В маленькой гостиной генерала между тем становилось тесно. Эта комната была предварительная, в ней не читали, а только собирались перед началом чтения. Низенькая мебель, лампа на овальном столе, альбомы, книги, цветы, то высокие и свежие, то искусственные и запыленные — отовсюду веяло достатком, но вместе с тем каким-то застарелым одиночеством, тем холодом и внешним, поверхностным порядком, за которым следят только лакеи пожилого холостяка. Паркет, нигде не покрытый ковром, блестел как зеркало или как лед, дорогие абажуры были неудобны, и резкий огонь бил прямо в глаза или бросал на лица неестественные, неприятные лучи сквозь зеленый и лиловый шелк.
Сам генерал Лукашевич был высокий, худой старик с седыми усами и узкой бородкой клином (щеки он брил), с немного колеблющейся быстрой походкой, всегда сосредоточенным, суровым лицом. Он отличался энергичностью и деятельностью. С незапамятных времен, еще будучи на службе, он имел интерес и пристрастие к литературе и сам время от времени писал какие-то статьи, которые где-то печатались и даже вызывали похвалы. Выйдя в отставку, совершенно неспособный к бездеятельности, он окончательно вошел в кружок солидных писателей, маститых критиков и, главное, пожилых адвокатов, которые, не удовлетворяясь известностью на своем поприще, все, более или менее, с той или другой стороны, причастны к литературе. Те, которые совсем ничего не писали, — слыли за прекрасных чтецов. И все вообще были пригодны и даже незаменимы для изящных и оживленных прений после реферата.
Общество, председателем которого считался генерал Лукашевич, существовало давно, имело свою историю и свои традиции. Членов было не очень много, и попасть в число их оказывалось не легко. Вероятно, если б не энергия генерала, который любил это дело и клал в него душу, общество бы распалось, потому что все члены имели свои собственные житейские дела, часто мешающие им и писать, и слушать что-нибудь, относящееся исключительно к литературе. Но генерал смотрел на дело твердо и серьезно — и все члены, веря ему, смотрели серьезно. И общество продолжало собираться в квартире председателя, раз в две недели. Читались самые изысканные рефераты — чаще, впрочем, принадлежащие писателям помоложе, которые были менее заняты посторонним и не так ленивы.

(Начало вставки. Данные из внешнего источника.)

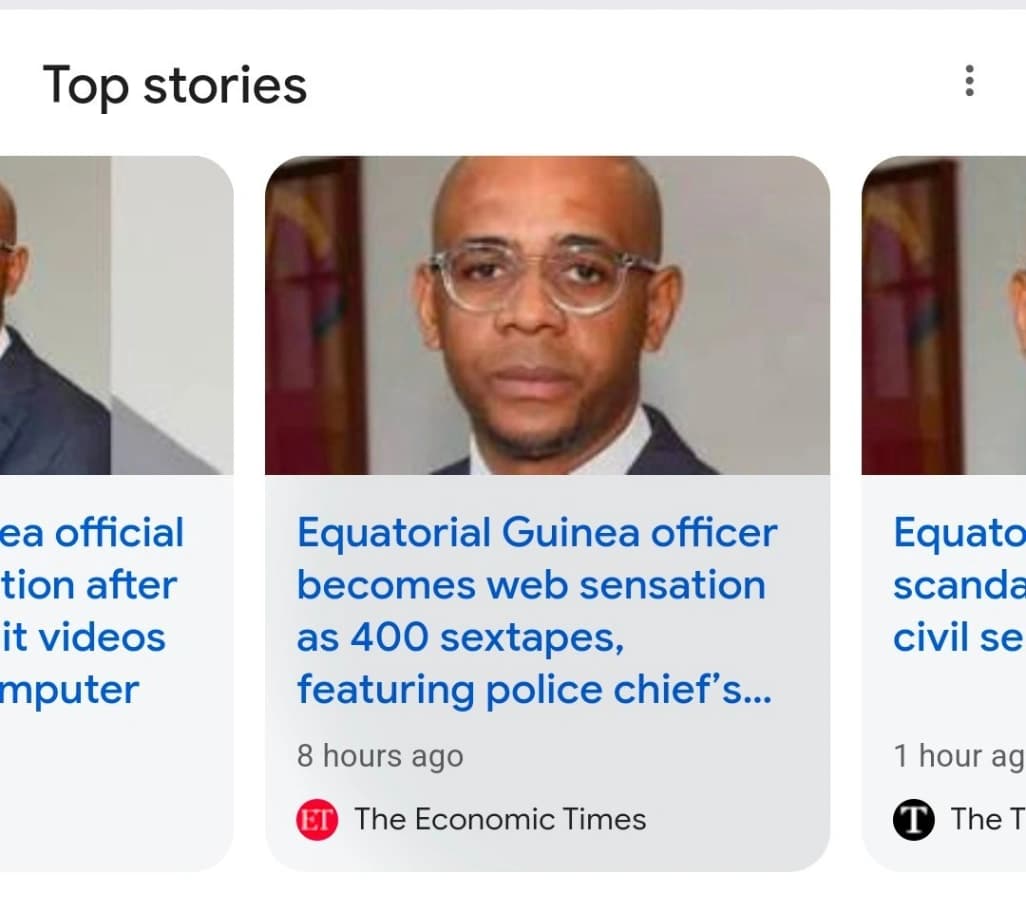1026x910 pixels.
Task: Click the "8 hours ago" timestamp
Action: click(x=380, y=756)
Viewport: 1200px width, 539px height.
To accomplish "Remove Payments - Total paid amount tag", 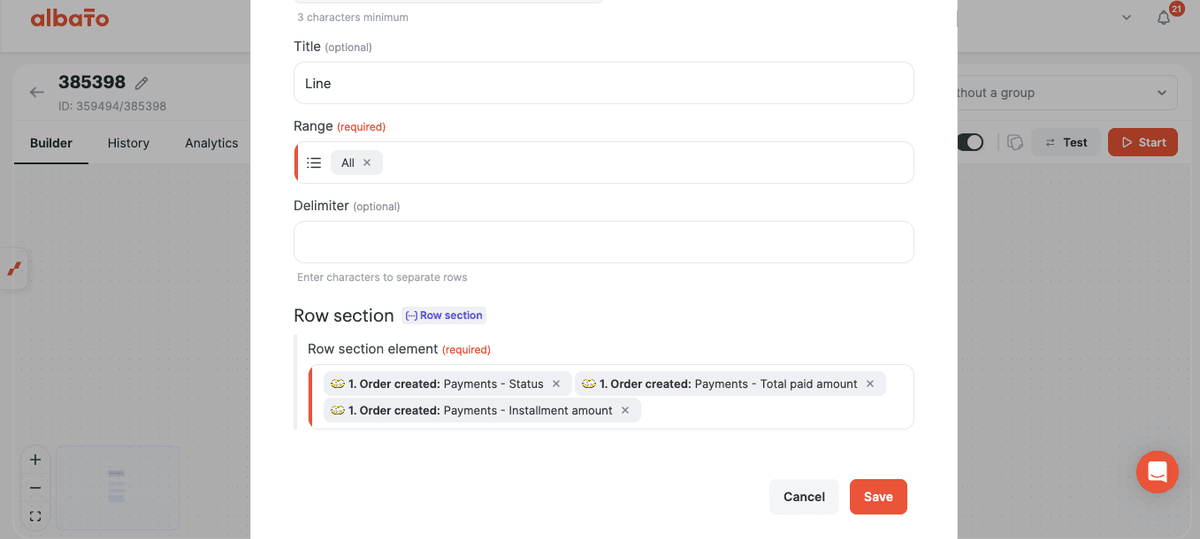I will tap(870, 384).
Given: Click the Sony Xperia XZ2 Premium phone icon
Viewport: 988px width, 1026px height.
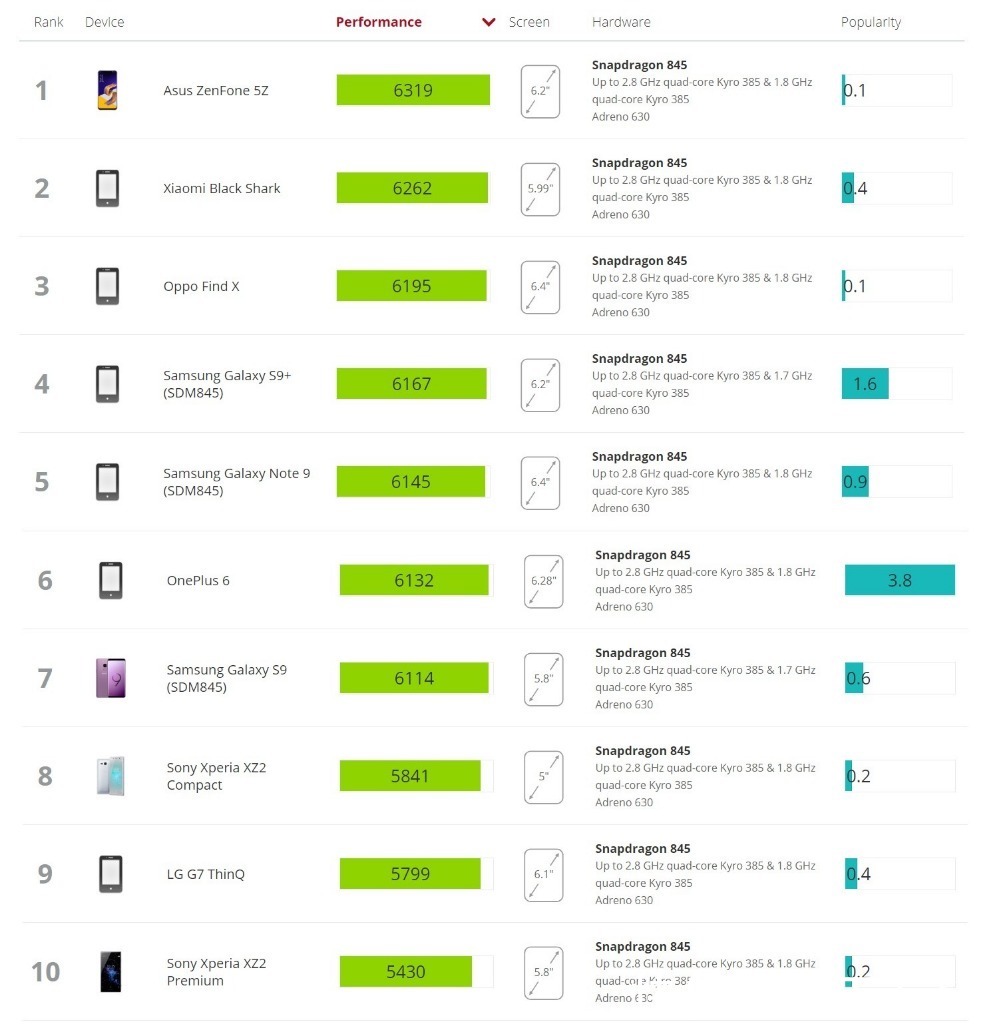Looking at the screenshot, I should tap(110, 972).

Тучный господин с совершенно седыми волосами, закинутыми назад, с большими черными бровями и одышкой слушал, наклонив голову набок, болтовню круглолицей, не очень молодой, румяной дамы-писательницы. Дамы допускались изредка, но как гостьи и с строжайшим выбором. Румяная писательница говорила быстро, с тем особенным, исключительно женским подчеркиванием звука «с», которое из другой комнаты делает речь похожей на змеиный свист. Собеседник отвечал ей коротко и немного рассеянно. Под глазами у него были мешки, делающие лицо неприятным. По воротничкам рубашки и по особого вида запонкам на рукавах всякий безошибочно угадал бы в нем адвоката из дорогих. Два малорослых, белобрысых, прекрасно одетых господина оживленно говорили у дверей. Прислонившись к притолке, стоял высокий молодой человек с небольшой лысиной. Он был гибок и походил в одно и то же время и на исполнительного чиновника особых поручений, и на провинциального танцора, зараженного байронизмом. Он, впрочем, оказывался поэтом из тех, которые по своему благоразумию и нежной аккуратности подают надежды самым важным, самым древним и нетерпимым старикам. Такие поэты всегда бывают обласканы, теплы и веселы, особливо если они еще переводят с китайского и японского. Ласткин именно переводил с китайского, не смущаясь даже тем, что не знал языка. Недавно изданная книжка его носила заглавие: «Песни небесной страны».